WHAT YOU SHOULD DO -
Copy each line of the following data that contains "screenshot".

SOURCE RECORDS -
+--

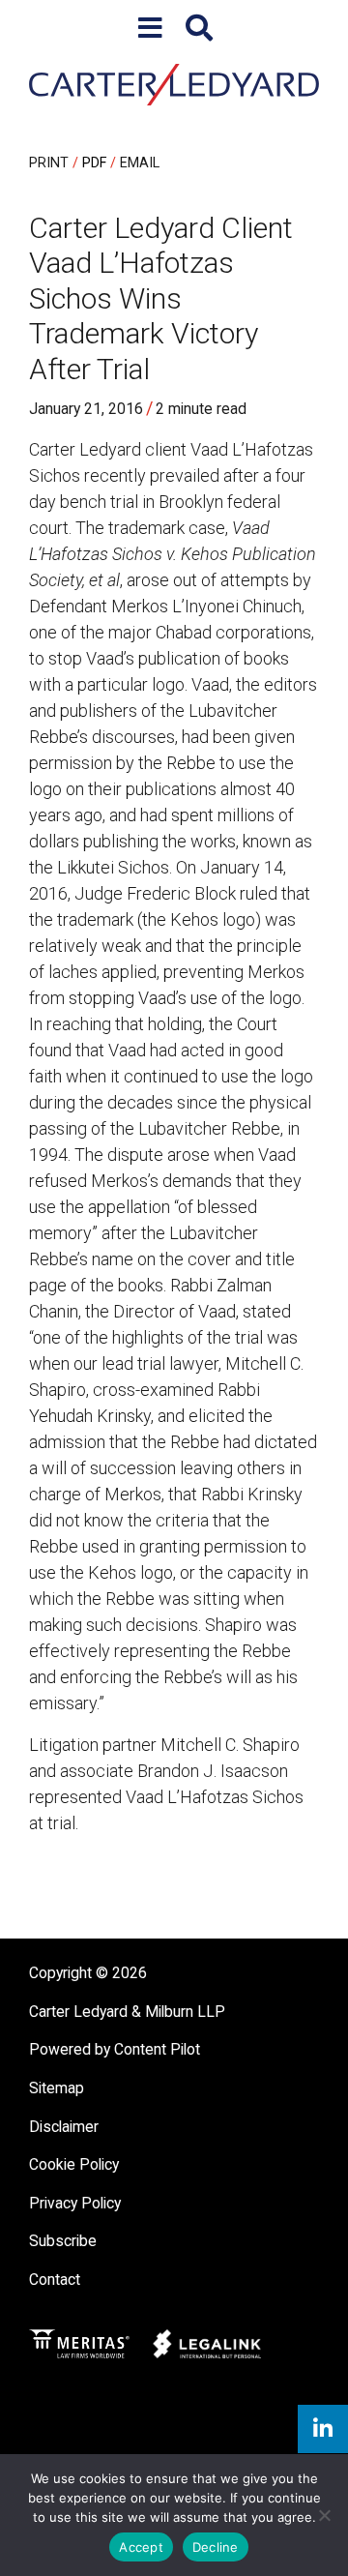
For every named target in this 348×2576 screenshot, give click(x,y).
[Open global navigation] (150, 28)
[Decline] (324, 2515)
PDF (94, 163)
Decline (215, 2547)
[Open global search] (199, 28)
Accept (141, 2547)
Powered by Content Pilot (114, 2049)
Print (49, 163)
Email (140, 163)
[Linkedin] (323, 2429)
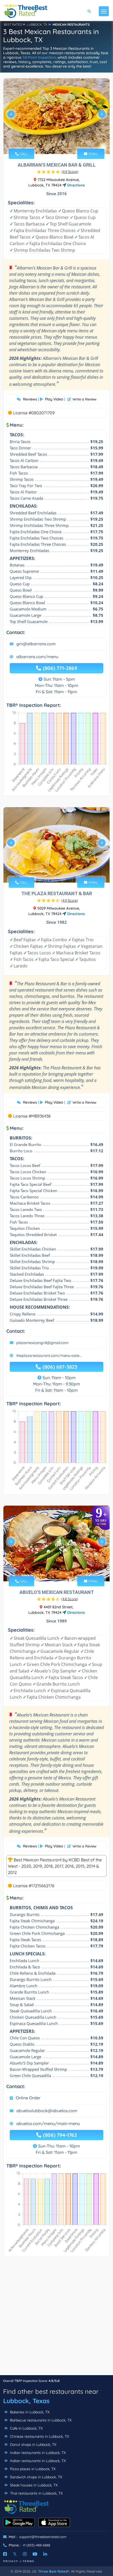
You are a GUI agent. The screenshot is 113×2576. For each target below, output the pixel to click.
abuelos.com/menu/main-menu (48, 2123)
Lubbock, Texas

+--

OUTPUT OF THE EXERCISE -
For every named target in this 348×2576 screenshot, give click(x,y).
You are a GUI agent. The screenshot is 113×2576. For each target below, output the pixel to click.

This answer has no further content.